Voor het project in Zaandam geldt dat [eiser] aan Banier een factuur van € 5.900,00 heeft toegestuurd. [eiser] heeft volgens Banier echter slechts 48 uren op dit project gewerkt, waardoor zij [eiser] slechts € 1.680,00 verschuldigd zou zijn. Banier stelt zich op het standpunt dat [eiser] op geen enkele wijze heeft onderbouwd dat hij recht heeft op betaling van een hoger bedrag.
4.5.
Op de zitting heeft [eiser] toegelicht hoe zijn factuur tot stand is gekomen. Volgens [eiser] zijn partijen voor het plaatsen van wanden een prijs per meter overeengekomen.

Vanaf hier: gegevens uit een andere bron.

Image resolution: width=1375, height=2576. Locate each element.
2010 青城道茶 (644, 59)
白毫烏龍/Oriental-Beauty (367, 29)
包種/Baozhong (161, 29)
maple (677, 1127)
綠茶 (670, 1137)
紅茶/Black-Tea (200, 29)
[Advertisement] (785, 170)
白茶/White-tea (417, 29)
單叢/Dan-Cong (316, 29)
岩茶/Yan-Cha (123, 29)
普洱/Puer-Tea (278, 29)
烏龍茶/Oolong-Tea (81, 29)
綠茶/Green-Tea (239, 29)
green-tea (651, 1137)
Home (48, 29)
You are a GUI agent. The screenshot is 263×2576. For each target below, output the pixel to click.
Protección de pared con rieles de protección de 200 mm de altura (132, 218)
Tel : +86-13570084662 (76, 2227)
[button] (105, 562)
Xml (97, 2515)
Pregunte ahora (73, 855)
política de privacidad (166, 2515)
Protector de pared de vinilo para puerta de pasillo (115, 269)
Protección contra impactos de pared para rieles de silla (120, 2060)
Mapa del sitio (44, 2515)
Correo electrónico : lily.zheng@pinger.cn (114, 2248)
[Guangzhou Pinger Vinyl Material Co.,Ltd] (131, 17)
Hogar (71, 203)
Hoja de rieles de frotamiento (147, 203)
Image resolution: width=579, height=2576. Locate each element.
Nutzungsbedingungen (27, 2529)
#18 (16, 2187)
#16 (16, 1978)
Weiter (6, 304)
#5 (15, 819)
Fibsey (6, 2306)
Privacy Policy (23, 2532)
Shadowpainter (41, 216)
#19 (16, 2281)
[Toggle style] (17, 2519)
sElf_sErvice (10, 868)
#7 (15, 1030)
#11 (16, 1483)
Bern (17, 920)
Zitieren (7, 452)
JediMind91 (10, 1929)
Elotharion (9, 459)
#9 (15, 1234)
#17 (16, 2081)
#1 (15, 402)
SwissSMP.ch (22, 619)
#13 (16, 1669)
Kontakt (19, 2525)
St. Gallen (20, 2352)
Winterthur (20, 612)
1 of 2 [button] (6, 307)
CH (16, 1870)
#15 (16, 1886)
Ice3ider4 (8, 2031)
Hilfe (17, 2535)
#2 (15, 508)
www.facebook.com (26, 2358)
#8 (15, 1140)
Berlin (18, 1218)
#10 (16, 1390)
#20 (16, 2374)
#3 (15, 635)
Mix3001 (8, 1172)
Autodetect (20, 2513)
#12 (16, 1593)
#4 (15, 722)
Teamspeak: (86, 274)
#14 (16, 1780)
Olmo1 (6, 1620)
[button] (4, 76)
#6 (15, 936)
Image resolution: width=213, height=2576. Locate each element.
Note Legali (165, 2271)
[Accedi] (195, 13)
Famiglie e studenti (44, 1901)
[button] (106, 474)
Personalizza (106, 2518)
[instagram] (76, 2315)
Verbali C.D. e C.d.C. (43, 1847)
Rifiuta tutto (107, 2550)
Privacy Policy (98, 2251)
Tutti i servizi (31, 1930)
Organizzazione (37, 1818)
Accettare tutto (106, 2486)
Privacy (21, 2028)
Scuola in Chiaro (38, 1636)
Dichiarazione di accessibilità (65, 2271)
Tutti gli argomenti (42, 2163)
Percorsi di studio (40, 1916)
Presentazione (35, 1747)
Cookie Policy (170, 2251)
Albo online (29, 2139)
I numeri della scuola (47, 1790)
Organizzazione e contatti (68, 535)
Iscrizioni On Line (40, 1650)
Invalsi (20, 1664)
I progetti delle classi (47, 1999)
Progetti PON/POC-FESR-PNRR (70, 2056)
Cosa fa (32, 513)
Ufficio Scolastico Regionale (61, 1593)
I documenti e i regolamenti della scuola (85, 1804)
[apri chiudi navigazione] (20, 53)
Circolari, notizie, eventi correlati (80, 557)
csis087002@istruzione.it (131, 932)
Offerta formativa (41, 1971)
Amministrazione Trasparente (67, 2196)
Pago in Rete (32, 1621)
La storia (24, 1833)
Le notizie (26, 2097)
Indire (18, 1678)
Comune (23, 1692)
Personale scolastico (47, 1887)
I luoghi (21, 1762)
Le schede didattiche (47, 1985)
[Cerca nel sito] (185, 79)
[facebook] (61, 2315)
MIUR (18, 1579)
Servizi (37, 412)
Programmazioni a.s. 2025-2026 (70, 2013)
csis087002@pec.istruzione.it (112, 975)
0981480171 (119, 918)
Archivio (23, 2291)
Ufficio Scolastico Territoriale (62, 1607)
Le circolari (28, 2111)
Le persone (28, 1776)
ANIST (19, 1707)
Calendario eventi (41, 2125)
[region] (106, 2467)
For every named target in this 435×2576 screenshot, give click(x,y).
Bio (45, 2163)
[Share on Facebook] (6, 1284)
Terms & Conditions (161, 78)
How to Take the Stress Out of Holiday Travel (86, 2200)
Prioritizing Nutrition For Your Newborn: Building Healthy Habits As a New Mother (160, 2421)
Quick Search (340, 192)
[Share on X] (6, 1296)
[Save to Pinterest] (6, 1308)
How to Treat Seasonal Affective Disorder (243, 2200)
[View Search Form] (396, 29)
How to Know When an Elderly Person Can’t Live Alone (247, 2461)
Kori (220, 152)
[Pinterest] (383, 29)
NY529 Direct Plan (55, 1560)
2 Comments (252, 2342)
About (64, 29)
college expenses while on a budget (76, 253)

Aan de hand van deze meterprijs en het aantal door hem geplaatste meters wand is Banier tot het door hem gefactureerde bedrag gekomen. De kantonrechter stelt vast dat uit de door [eiser] opgestelde factuur niet blijkt welke meterprijs er door hem is gehanteerd en hoeveel meters wand er volgens hem zijn geplaatst. Omdat Banier de
juistheid van de factuur heeft weersproken, had van [eiser] verwacht mogen worden dat hij zijn factuur verder had onderbouwd. Dit heeft hij nagelaten, waardoor niet te controleren valt of de door Banier opgestelde factuur klopt. Omdat [eiser] , ook ten aanzien van deze factuur, niet aan zijn stelplicht heeft voldaan, wordt aan verdere bewijslevering niet toegekomen.
Conclusie
4.6.
De conclusie is dat de kantonrechter de vordering van [eiser] grotendeels zal afwijzen. Banier zal alleen worden veroordeeld om het door haar erkende bedrag van € 3.862,42 (€ 2.182,42 voor het project in Hillegom en € 1.608,00 voor het project in Zaandam) te betalen. [eiser] heeft verder aanspraak gemaakt op wettelijke handelsrente. Omdat Banier heeft nagelaten de door haar erkende bedragen binnen de vervaltermijn van de facturen te voldoen, is zij wettelijke handelsrente verschuldigd. De wettelijke handelsrente zal daarom worden toegewezen op de wijze zoals onder de beslissing vermeld.
4.7.
[eiser] heeft verder aanspraak gemaakt op vergoeding van buitengerechtelijke incassokosten. Omdat [eiser] voldoende heeft onderbouwd dat buitengerechtelijke incassowerkzaamheden zijn verricht, zal een bedrag aan buitengerechtelijke incassokosten worden toegewezen volgens het wettelijke tarief dat hoort bij de hoofdsom waartoe Banier zal worden veroordeeld, zijnde € 511,34. De over de incassokosten gevorderde btw zal worden afgewezen, omdat niet gesteld of gebleken is dat [eiser] de btw niet kan verrekenen.
4.8.
Omdat partijen over en weer op punten in het ongelijk zijn gesteld, is de kantonrechter van oordeel dat het redelijk is dat partijen ieder de eigen proceskosten dragen.

5.De beslissing

De kantonrechter:
5.1.
veroordeelt Banier tot betaling aan [eiser] van € 4.373,76, te vermeerderen met de wettelijke handelsrente over € 3.862,42 vanaf de vervaldatum van de facturen;
5.2.
bepaalt dat iedere partij de eigen proceskosten draagt;
5.3.
verklaart dit vonnis uitvoerbaar bij voorraad;
5.4.
wijst de vordering voor het overige af.
Dit vonnis is gewezen door mr. E. Kanninga-Jonker en op bovengenoemde datum in het openbaar uitgesproken in aanwezigheid van de griffier.